Text excerpt below:
Looking back through the years I have seen it all coming: the militant ignorance of students strutting across our college campuses today, the authoritarian style of the administrators, the mediocrity of the professors and the sheer goofiness of the students. It all came out of the late 1960s. Most of my fellow 1960s graduates went on to careers in the professions, commerce and industry. But some remained on campus, becoming professors, administrators and increasingly, as the years went on, swamis of identity politics. They established women's studies programs, black studies programs and gay studies programs. Now, I assume, there are studies programs for people with eating disorders, transgender people who transgendered once again and people who only eat dirt.
Yes, I can see it. There really are people living in different places around the country, usually in the South, who eat dirt. They tend to be rural. Why shouldn't they band together? They can establish a kind of sub-civilization in society and study their way of life. What better place to do this than at one of our great universities? They could begin their studies by publishing cookbooks and biographies of famous dirt eaters, dirt eaters whose lives have been ignored by the infamous dead white males. Yale University might be an ideal place for the establishment of a dirt eaters' studies program. Yale already has a black studies program and women's studies program and much, much more. Just the other day, a coterie of self-appointed students published a poorly-worded bull ordering the university to expunge the study of such dead white males as William Shakespeare and John Milton from the bibliographies of Yale's English department. Doing so would help to "decolonize" the curriculum.
We treat the deranged differently today than in the past. Nowadays we send them to universities. Bernie Sanders wants to make universities tuition-free. Why not? My only caveat would be that we make it difficult for people who have spent an undue amount of time on a college campus to return to mainstream society. Perhaps they would have to take a test.
Now, my way of dealing with the fantasticos of university life is admittedly a bit extreme. There are other approaches. In fact, there are patriots and philanthropists who take academics at their word. They believe academics when they say they are for the life of the mind and their universities are open forums for the free play of ideas. Many of these philanthropists endow chairs and scholarships, and establish libraries and research institutes. Though in the university environment today, such generosity is usually greeted with suspicion.
End of Text excerpt.
▶ **What is needed**: Write what comes next in the essay on college campuses since the late 1960s, picking up right after its final sentence. The entries that come next are separate material, not part of the essay.
Extracted data below:
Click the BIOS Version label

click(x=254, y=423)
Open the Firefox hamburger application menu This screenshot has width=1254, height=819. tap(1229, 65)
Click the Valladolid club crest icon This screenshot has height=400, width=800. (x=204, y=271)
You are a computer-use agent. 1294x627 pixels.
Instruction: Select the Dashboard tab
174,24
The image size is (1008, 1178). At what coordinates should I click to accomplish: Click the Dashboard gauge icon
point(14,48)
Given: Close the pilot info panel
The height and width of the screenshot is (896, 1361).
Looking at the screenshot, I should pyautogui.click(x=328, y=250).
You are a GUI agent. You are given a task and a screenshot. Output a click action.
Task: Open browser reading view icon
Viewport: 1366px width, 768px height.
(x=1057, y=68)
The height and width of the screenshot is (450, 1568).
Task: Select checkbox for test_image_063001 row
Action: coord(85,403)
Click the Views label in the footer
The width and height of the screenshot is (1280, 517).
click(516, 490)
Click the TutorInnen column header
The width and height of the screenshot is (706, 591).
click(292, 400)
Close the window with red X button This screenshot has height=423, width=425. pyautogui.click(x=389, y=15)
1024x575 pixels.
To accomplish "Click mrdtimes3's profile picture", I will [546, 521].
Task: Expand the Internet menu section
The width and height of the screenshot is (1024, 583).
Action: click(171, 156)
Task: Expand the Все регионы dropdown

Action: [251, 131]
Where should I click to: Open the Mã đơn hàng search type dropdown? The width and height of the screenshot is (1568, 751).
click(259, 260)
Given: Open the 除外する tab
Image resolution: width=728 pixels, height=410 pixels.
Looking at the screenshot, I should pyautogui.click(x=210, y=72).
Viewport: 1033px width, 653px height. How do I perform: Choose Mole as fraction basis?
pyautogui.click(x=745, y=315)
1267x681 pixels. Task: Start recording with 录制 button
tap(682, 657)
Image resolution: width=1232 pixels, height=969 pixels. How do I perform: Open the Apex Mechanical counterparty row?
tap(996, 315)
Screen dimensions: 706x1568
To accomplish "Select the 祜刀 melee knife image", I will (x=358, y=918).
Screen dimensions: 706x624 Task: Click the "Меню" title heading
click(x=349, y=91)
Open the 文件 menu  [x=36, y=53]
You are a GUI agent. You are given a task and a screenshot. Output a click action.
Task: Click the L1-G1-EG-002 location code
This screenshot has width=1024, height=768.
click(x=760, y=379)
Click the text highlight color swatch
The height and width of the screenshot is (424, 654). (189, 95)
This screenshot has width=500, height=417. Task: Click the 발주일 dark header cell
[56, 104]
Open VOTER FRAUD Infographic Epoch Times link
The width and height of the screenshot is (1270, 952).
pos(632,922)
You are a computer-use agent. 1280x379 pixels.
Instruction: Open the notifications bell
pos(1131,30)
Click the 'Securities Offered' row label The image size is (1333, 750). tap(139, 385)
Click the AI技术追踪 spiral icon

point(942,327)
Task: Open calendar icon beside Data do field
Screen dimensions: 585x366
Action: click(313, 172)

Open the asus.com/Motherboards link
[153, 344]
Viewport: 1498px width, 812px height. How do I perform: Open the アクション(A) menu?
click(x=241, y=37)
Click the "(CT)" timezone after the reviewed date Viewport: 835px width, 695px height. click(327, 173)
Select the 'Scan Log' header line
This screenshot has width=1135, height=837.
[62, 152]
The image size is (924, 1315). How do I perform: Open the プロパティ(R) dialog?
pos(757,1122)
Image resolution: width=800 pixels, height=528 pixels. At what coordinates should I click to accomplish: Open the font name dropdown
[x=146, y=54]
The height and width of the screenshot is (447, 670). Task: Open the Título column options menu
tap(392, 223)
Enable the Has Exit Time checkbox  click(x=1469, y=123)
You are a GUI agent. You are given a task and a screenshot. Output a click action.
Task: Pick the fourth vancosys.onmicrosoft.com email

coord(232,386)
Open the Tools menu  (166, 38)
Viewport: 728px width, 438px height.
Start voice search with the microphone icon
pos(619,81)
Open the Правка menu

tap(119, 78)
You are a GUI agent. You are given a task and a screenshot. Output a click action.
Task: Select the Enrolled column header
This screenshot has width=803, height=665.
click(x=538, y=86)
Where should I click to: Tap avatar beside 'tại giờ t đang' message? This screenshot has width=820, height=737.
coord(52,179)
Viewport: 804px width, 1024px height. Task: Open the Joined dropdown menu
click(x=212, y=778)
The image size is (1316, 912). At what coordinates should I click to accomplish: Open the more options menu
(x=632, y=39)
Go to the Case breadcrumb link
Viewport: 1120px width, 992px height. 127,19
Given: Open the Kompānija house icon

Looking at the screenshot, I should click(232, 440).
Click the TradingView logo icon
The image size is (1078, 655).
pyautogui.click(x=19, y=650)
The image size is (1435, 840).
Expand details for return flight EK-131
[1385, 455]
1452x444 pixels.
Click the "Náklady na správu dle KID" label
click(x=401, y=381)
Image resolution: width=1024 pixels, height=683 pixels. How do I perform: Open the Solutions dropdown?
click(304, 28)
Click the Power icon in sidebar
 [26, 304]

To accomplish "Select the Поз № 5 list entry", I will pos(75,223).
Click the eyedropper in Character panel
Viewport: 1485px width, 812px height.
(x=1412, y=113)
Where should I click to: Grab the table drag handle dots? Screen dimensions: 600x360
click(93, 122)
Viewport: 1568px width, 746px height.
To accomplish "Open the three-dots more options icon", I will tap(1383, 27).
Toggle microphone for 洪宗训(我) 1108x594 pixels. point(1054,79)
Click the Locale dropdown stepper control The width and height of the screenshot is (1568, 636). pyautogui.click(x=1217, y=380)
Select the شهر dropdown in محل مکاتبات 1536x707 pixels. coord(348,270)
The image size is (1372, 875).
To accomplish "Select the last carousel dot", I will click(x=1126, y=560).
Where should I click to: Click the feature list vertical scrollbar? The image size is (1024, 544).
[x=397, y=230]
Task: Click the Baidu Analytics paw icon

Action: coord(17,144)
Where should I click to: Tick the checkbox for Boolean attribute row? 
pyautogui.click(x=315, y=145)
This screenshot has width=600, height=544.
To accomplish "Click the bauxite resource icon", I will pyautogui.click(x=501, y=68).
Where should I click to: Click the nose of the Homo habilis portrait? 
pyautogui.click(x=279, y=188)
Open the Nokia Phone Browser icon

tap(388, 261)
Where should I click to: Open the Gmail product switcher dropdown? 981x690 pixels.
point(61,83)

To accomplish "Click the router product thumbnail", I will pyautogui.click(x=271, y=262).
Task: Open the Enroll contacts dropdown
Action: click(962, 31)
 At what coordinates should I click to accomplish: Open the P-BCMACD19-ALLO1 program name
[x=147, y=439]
End of Extracted data.
▶ **Answer to this exercise**:
Just the other day, the Washington Post published a full-page report on the generosity of billionaire Charles Koch toward universities throughout the country. He has donated over $200 million over the years to bring his libertarian ideas to campuses. After reading the great philosophers and building a world-class business, Koch Industries, Koch has set out to endow universities, while also practicing the philanthropists' art of supporting medical research, creating hospitals and endowing the arts.
His giving may reflect his personal beliefs, but these libertarian beliefs are also perfectly mainstream American, to wit, the belief in free markets, limited government and personal freedom. In sum, they reflect the beliefs of the Founding Fathers and millions of Americans today. His critics accuse him of trying to influence intellectual debate, but what is wrong with that? As long as his ideas have merit and he allows other ideas to exist unbothered, he believes students and professors can decide for themselves. But many of the professors and administrators want to "unKoch" academe. That is to say, they want to end his philanthropic efforts in universities. They apparently do not believe others can think for themselves.
Not everyone shares this authoritarian streak. As a matter of fact, a professor from old Yale has spoken out against those who would "unKoch" campuses. He is Robert Shiller, a Nobel Prize-winning economist and president of the American Economic Association. He told the Washington Post, "As long as they don't censor research, as long as they publish the results honestly, it's okay to have a biased source" of funding. He went on to observe, "You couldn't get the government to support (Charles) Darwin" because his theories were too controversial. "But somebody believed in him, some smart person, who made money." That would be Koch and his brother David Koch.
By the way, speaking of smart people who have made money, how much has the leftist billionaire George Soros spent on the life of the mind?